### WHAT THE TASK REQUIRES
Give back all of the data exactly as written.

### DATA SECTION
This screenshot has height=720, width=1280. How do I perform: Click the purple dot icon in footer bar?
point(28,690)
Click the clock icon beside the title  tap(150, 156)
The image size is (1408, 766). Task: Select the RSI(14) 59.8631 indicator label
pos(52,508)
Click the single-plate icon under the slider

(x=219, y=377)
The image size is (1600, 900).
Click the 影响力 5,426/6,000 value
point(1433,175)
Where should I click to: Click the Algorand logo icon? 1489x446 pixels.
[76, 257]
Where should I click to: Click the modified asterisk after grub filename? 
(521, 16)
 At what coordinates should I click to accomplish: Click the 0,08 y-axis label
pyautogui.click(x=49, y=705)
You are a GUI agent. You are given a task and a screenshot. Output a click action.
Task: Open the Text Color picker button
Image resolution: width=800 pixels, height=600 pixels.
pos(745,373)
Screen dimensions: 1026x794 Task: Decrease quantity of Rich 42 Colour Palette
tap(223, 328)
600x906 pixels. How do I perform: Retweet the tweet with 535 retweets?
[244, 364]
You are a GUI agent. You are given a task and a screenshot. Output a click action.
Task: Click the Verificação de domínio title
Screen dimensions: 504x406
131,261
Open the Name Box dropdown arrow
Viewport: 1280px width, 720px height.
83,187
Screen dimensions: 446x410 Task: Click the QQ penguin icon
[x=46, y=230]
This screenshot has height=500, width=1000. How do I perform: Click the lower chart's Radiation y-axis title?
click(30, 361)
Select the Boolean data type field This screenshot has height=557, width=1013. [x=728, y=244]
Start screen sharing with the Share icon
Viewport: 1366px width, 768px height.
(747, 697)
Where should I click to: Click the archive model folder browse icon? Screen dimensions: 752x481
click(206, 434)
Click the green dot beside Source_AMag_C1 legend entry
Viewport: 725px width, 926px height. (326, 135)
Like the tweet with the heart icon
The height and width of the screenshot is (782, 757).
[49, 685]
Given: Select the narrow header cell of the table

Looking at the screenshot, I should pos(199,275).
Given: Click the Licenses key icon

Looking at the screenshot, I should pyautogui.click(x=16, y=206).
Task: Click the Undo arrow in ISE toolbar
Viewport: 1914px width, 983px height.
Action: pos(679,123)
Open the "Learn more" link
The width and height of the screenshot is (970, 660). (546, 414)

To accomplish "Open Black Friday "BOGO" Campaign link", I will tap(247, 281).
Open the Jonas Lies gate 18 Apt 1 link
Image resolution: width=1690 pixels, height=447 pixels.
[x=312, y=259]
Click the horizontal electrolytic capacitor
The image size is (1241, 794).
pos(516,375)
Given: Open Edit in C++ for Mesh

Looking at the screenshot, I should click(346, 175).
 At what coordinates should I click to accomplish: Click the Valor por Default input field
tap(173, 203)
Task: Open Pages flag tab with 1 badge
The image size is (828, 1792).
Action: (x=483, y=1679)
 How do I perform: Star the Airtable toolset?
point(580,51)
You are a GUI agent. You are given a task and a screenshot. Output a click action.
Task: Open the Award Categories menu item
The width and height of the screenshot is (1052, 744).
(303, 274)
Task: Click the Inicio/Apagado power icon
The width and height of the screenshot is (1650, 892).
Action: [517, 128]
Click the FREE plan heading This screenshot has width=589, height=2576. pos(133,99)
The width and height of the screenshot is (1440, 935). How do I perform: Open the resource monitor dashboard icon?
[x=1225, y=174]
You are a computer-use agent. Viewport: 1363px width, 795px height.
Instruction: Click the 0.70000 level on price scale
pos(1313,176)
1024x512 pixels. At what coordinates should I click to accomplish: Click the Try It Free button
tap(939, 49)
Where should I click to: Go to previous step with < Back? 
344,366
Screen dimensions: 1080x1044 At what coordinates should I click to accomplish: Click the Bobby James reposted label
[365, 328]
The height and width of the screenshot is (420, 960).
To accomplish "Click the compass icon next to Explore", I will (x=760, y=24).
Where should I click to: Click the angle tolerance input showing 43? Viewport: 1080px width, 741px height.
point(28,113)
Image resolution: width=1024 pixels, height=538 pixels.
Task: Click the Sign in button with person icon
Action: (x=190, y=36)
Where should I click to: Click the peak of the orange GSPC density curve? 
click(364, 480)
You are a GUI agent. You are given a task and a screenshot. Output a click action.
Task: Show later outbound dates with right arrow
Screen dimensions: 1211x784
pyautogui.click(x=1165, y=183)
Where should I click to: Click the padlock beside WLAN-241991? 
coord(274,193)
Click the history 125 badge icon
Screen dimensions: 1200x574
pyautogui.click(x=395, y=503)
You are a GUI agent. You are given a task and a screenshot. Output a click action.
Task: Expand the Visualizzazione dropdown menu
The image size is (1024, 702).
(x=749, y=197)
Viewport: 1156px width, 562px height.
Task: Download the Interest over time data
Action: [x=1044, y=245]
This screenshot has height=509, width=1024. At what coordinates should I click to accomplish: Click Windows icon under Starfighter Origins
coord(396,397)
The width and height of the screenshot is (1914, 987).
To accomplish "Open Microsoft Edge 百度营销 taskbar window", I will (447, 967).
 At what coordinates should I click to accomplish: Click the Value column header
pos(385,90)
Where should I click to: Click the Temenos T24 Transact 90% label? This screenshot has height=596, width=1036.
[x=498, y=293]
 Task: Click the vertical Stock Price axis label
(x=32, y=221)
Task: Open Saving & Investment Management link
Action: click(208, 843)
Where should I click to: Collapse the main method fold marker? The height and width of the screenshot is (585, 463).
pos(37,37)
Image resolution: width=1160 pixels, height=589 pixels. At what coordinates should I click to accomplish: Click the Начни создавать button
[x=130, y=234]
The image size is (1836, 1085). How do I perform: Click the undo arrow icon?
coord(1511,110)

### EXPECTED ANSWER
This screenshot has height=720, width=1280. How do I perform: Click the purple dot icon in footer bar?
point(28,690)
Click the clock icon beside the title  tap(150, 156)
The image size is (1408, 766). Task: Select the RSI(14) 59.8631 indicator label
pos(52,508)
Click the single-plate icon under the slider

(x=219, y=377)
The image size is (1600, 900).
Click the 影响力 5,426/6,000 value
point(1433,175)
Where should I click to: Click the Algorand logo icon? 1489x446 pixels.
[76, 257]
Where should I click to: Click the modified asterisk after grub filename? 
(521, 16)
 At what coordinates should I click to accomplish: Click the 0,08 y-axis label
pyautogui.click(x=49, y=705)
You are a GUI agent. You are given a task and a screenshot. Output a click action.
Task: Open the Text Color picker button
Image resolution: width=800 pixels, height=600 pixels.
pos(745,373)
Screen dimensions: 1026x794 Task: Decrease quantity of Rich 42 Colour Palette
tap(223, 328)
600x906 pixels. How do I perform: Retweet the tweet with 535 retweets?
[244, 364]
You are a GUI agent. You are given a task and a screenshot. Output a click action.
Task: Click the Verificação de domínio title
Screen dimensions: 504x406
131,261
Open the Name Box dropdown arrow
Viewport: 1280px width, 720px height.
83,187
Screen dimensions: 446x410 Task: Click the QQ penguin icon
[x=46, y=230]
This screenshot has height=500, width=1000. How do I perform: Click the lower chart's Radiation y-axis title?
click(30, 361)
Select the Boolean data type field This screenshot has height=557, width=1013. [x=728, y=244]
Start screen sharing with the Share icon
Viewport: 1366px width, 768px height.
(747, 697)
Where should I click to: Click the archive model folder browse icon? Screen dimensions: 752x481
click(206, 434)
Click the green dot beside Source_AMag_C1 legend entry
Viewport: 725px width, 926px height. (326, 135)
Like the tweet with the heart icon
The height and width of the screenshot is (782, 757).
[49, 685]
Given: Select the narrow header cell of the table

Looking at the screenshot, I should pos(199,275).
Given: Click the Licenses key icon

Looking at the screenshot, I should pyautogui.click(x=16, y=206).
Task: Click the Undo arrow in ISE toolbar
Viewport: 1914px width, 983px height.
Action: pos(679,123)
Open the "Learn more" link
The width and height of the screenshot is (970, 660). (546, 414)

To accomplish "Open Black Friday "BOGO" Campaign link", I will tap(247, 281).
Open the Jonas Lies gate 18 Apt 1 link
Image resolution: width=1690 pixels, height=447 pixels.
[x=312, y=259]
Click the horizontal electrolytic capacitor
The image size is (1241, 794).
pos(516,375)
Given: Open Edit in C++ for Mesh

Looking at the screenshot, I should click(346, 175).
 At what coordinates should I click to accomplish: Click the Valor por Default input field
tap(173, 203)
Task: Open Pages flag tab with 1 badge
The image size is (828, 1792).
Action: (x=483, y=1679)
 How do I perform: Star the Airtable toolset?
point(580,51)
You are a GUI agent. You are given a task and a screenshot. Output a click action.
Task: Open the Award Categories menu item
The width and height of the screenshot is (1052, 744).
(303, 274)
Task: Click the Inicio/Apagado power icon
The width and height of the screenshot is (1650, 892).
Action: [517, 128]
Click the FREE plan heading This screenshot has width=589, height=2576. pos(133,99)
The width and height of the screenshot is (1440, 935). How do I perform: Open the resource monitor dashboard icon?
[x=1225, y=174]
You are a computer-use agent. Viewport: 1363px width, 795px height.
Instruction: Click the 0.70000 level on price scale
pos(1313,176)
1024x512 pixels. At what coordinates should I click to accomplish: Click the Try It Free button
tap(939, 49)
Where should I click to: Go to previous step with < Back? 
344,366
Screen dimensions: 1080x1044 At what coordinates should I click to accomplish: Click the Bobby James reposted label
[365, 328]
The height and width of the screenshot is (420, 960).
To accomplish "Click the compass icon next to Explore", I will (x=760, y=24).
Where should I click to: Click the angle tolerance input showing 43? Viewport: 1080px width, 741px height.
point(28,113)
Image resolution: width=1024 pixels, height=538 pixels.
Task: Click the Sign in button with person icon
Action: (x=190, y=36)
Where should I click to: Click the peak of the orange GSPC density curve? 
click(364, 480)
You are a GUI agent. You are given a task and a screenshot. Output a click action.
Task: Show later outbound dates with right arrow
Screen dimensions: 1211x784
pyautogui.click(x=1165, y=183)
Where should I click to: Click the padlock beside WLAN-241991? 
coord(274,193)
Click the history 125 badge icon
Screen dimensions: 1200x574
pyautogui.click(x=395, y=503)
You are a GUI agent. You are given a task and a screenshot. Output a click action.
Task: Expand the Visualizzazione dropdown menu
The image size is (1024, 702).
(x=749, y=197)
Viewport: 1156px width, 562px height.
Task: Download the Interest over time data
Action: [x=1044, y=245]
This screenshot has height=509, width=1024. At what coordinates should I click to accomplish: Click Windows icon under Starfighter Origins
coord(396,397)
The width and height of the screenshot is (1914, 987).
To accomplish "Open Microsoft Edge 百度营销 taskbar window", I will (447, 967).
 At what coordinates should I click to accomplish: Click the Value column header
pos(385,90)
Where should I click to: Click the Temenos T24 Transact 90% label? This screenshot has height=596, width=1036.
[x=498, y=293]
 Task: Click the vertical Stock Price axis label
(x=32, y=221)
Task: Open Saving & Investment Management link
Action: click(208, 843)
Where should I click to: Collapse the main method fold marker? The height and width of the screenshot is (585, 463).
pos(37,37)
Image resolution: width=1160 pixels, height=589 pixels. At what coordinates should I click to accomplish: Click the Начни создавать button
[x=130, y=234]
The image size is (1836, 1085). How do I perform: Click the undo arrow icon?
coord(1511,110)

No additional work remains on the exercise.